Pada tanggal 31 Desember terdapat tradisi oomisoka. Dipercaya bahwa pada tanggal
tersebut kita harus menutup tahun dengan memakan makanan enak. Dengan adanya tradisi
ini, masyarakat Jepang berharap bahwa pada tahun yang akan datang tidak akan mengalami
kekurangan makanan. Momen ini dimanfaatkan untuk waktu bersama keluarga sambil
ngobrol dan menonton acara khusus Kouhaku Uta Gassen yang disediakan NHK setiap
tahunnya. Acara ini berupa lomba menyanyi antara tim merah dan tim putih. Pemenangnya
biasanya dipilih oleh para penonton. Makanan yang disajikan pada malam tahun baru
biasanya makanan mewah, yakni Toshikoshi Soba. Toshikoshi Soba yang bentuknya panjang
dimaksudkan sebagai doa supaya si pemakan memiliki usia yang panjang umur seiring
dengan bergantinya tahun.
Pada pergantian tahun ini terdengar bunyi lonceng dari sebanyak 108 kali, yang
dimaksudkan sebagai pengingat akan dosa-dosa yang mereka perbuat. Apabila sudah
terdengar bunyi lonceng, biasanya orang-orang akan keluar rumah untuk berdoa. Di Jepang
ketika malam tahun baru tempat paling ramai adalah kuil. Karena mereka tidak pernah
melaksanakan tradisi kembang api seperti di Indonesia. Kebanyakan orang Jepang melewati
malam tahun baru mereka bersama keluarga.

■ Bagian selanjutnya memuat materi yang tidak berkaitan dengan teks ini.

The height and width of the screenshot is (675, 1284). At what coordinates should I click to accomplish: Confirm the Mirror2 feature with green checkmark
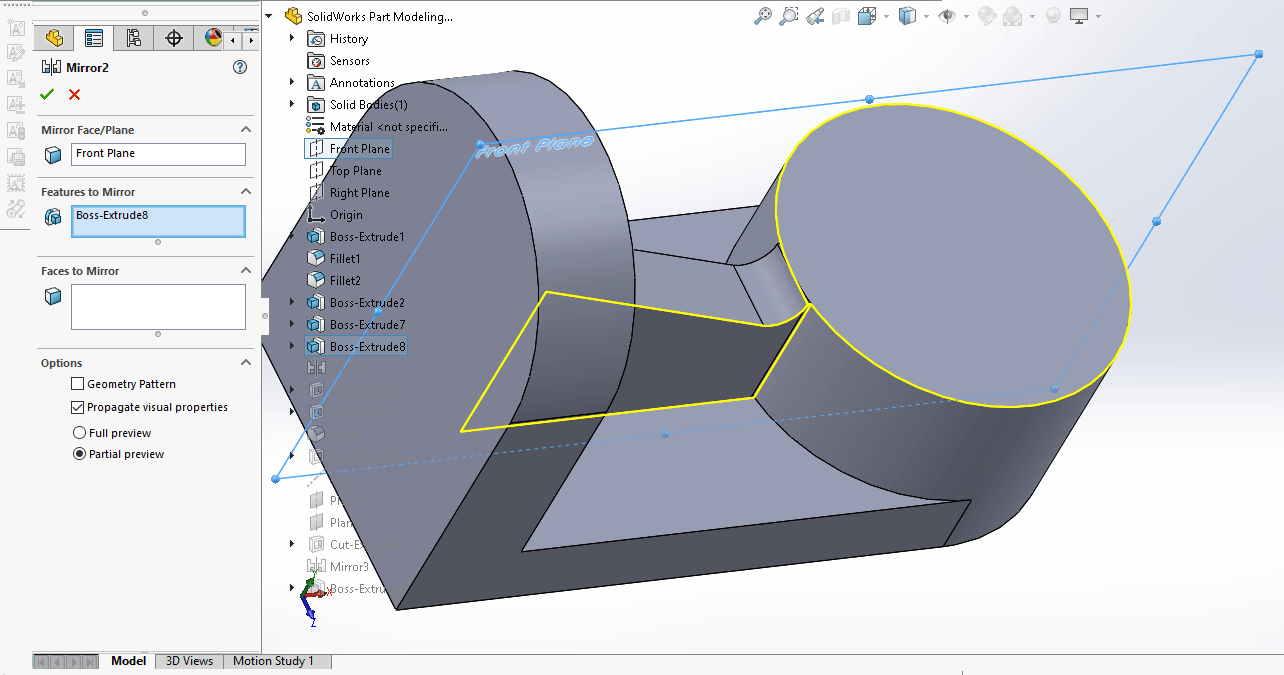pyautogui.click(x=47, y=94)

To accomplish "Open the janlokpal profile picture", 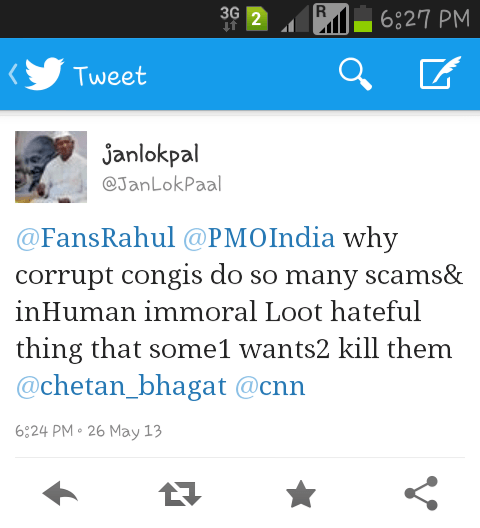I will tap(51, 167).
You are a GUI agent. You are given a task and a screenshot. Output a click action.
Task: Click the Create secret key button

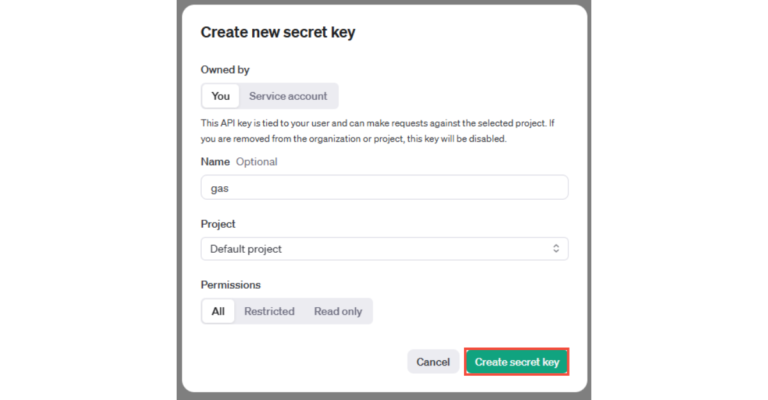click(x=517, y=362)
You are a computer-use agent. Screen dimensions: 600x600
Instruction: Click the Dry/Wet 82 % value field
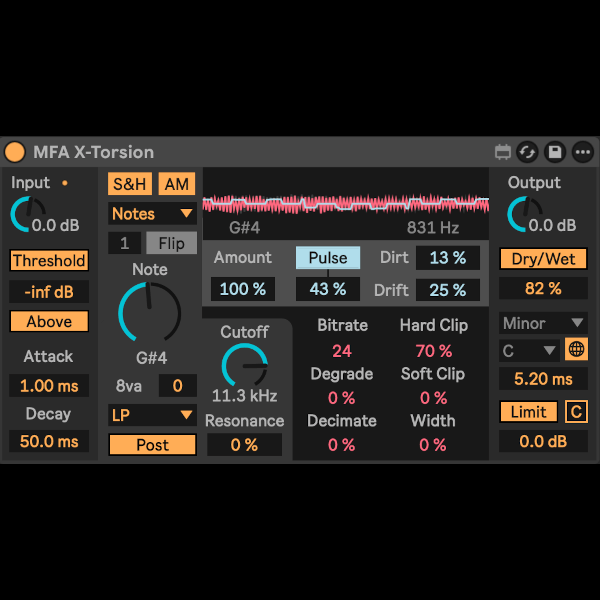[x=543, y=289]
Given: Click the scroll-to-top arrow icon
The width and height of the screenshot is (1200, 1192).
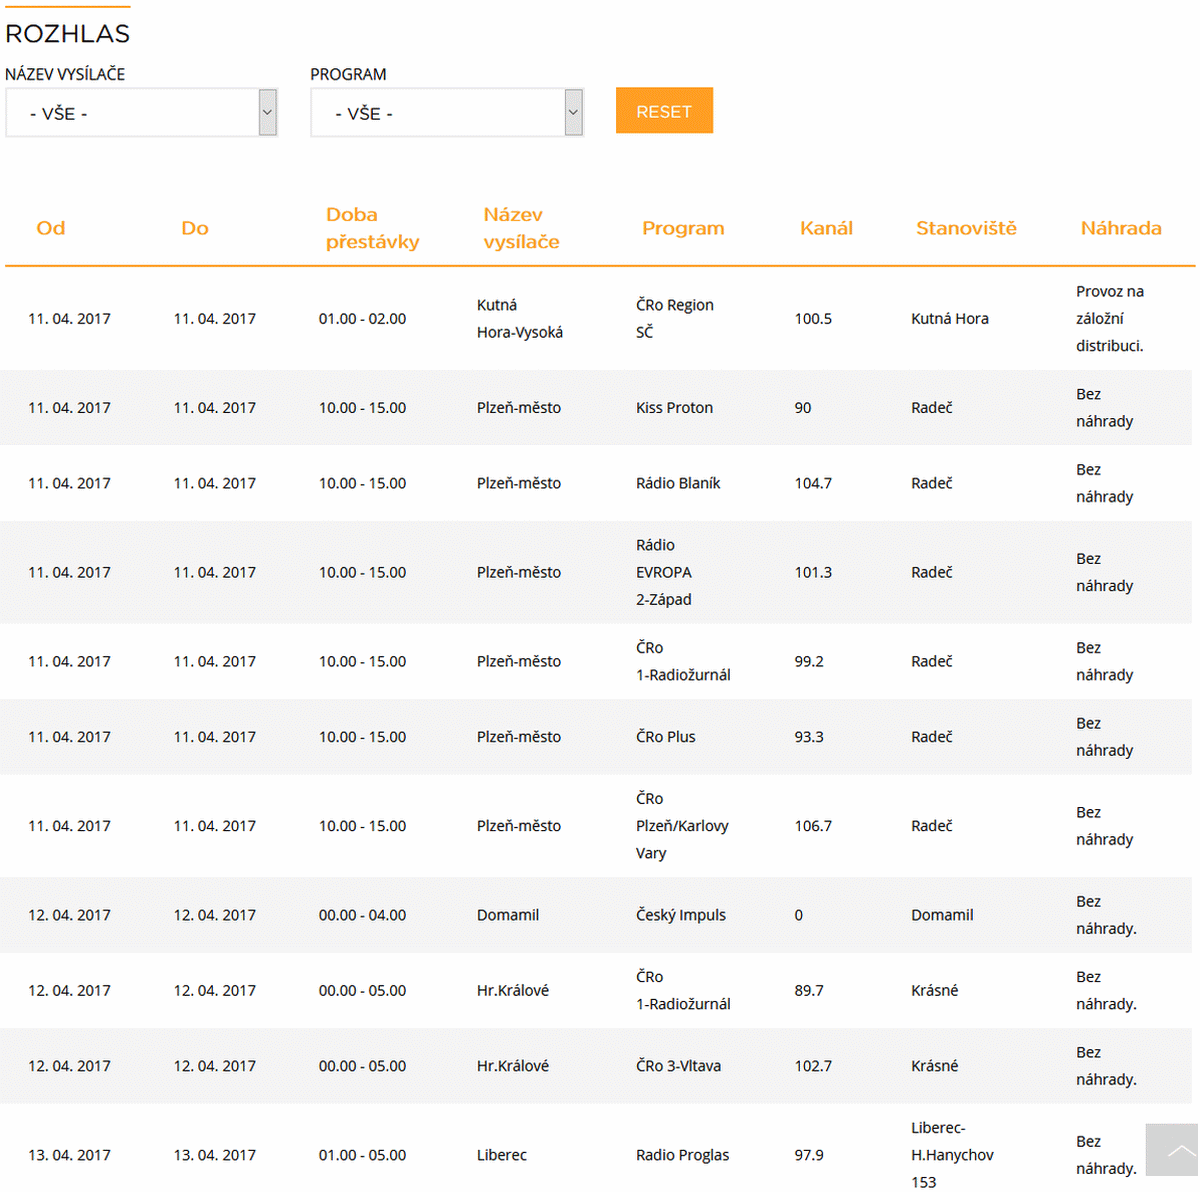Looking at the screenshot, I should [x=1172, y=1150].
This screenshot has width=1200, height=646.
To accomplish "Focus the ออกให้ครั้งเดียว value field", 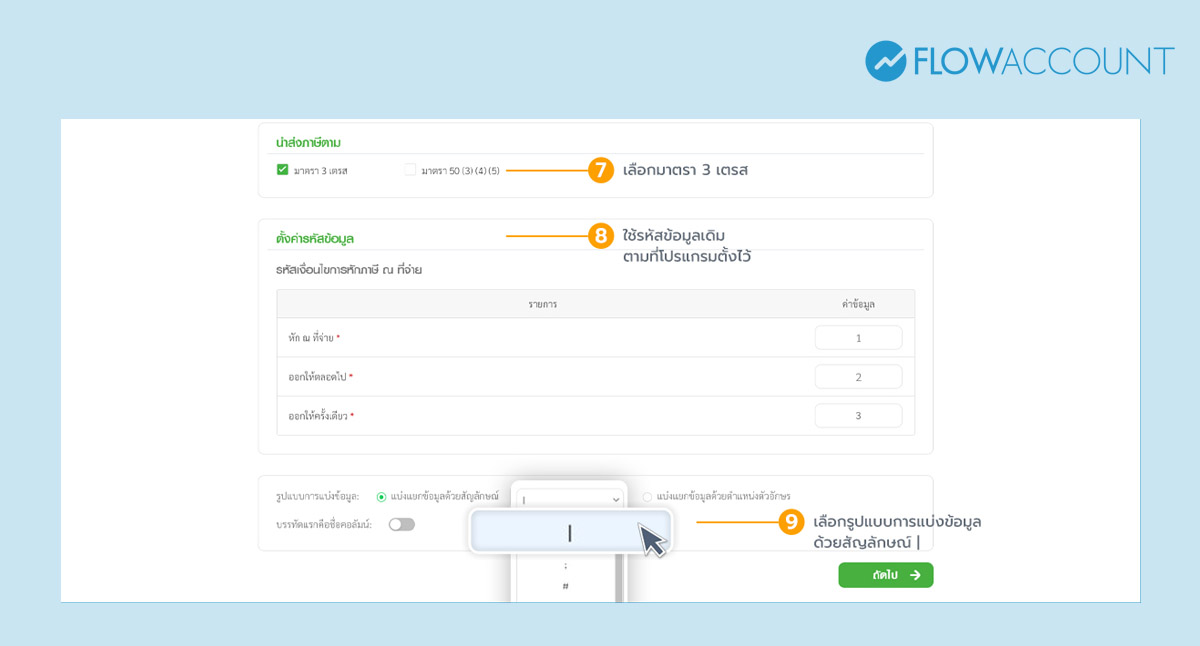I will 857,416.
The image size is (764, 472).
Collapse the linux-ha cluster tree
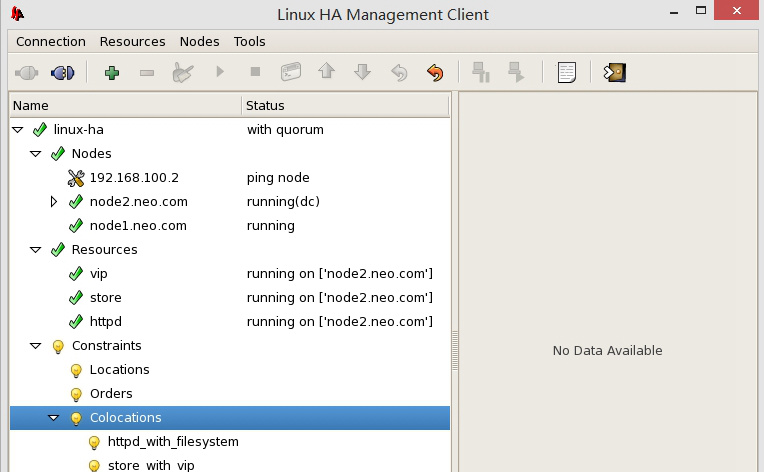click(x=17, y=130)
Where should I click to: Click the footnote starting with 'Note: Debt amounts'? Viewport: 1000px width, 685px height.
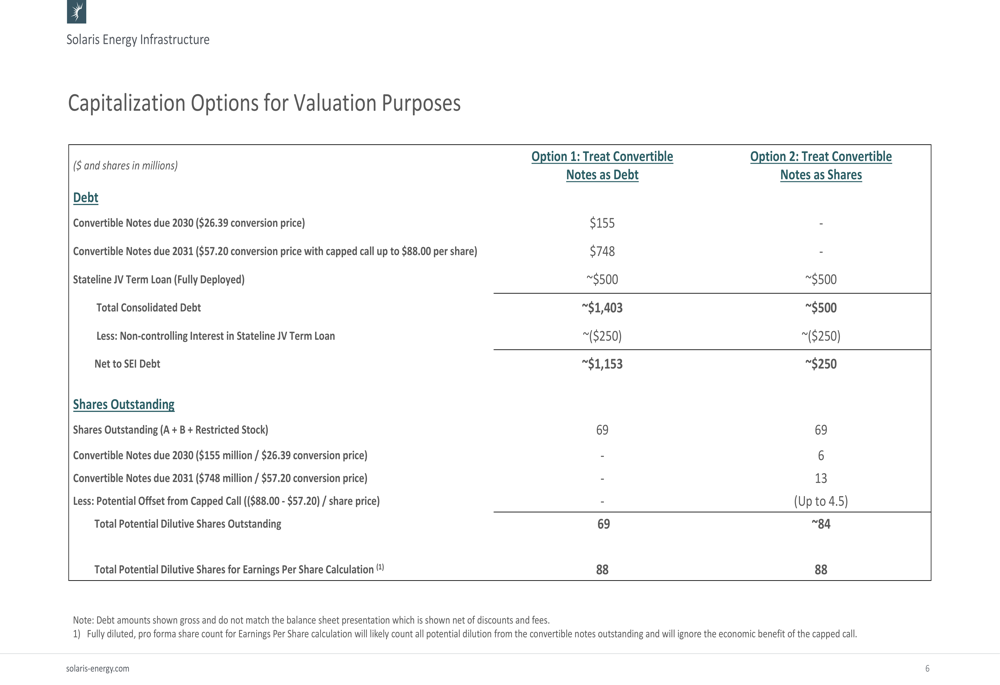click(311, 620)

Pada tanggal 1 Januari biasanya orang-orang akan membersihkan altar yang mereka
miliki lalu berdoa dan memberikan sesajen berupa nasi, sake, mochi, dan air. Tradisi
Otoshidama atau pembagian angpao dengan ketentuan semakin besar makan maka akan
semakin besar pula angpao yang mereka terima. Ada juga tradisi lotre untuk mengetahui
nasib yang nantinya digantung pada sebuah pohon dan berdoa agar senantiasa mendapatkan
hal-hal baik di tahun yang akan datang. Di toko-toko juga biasanya dijual kantong
keberuntungan yang isinya random, yakni tulisan pertama di kertas, bubur tujuh rupa, dll.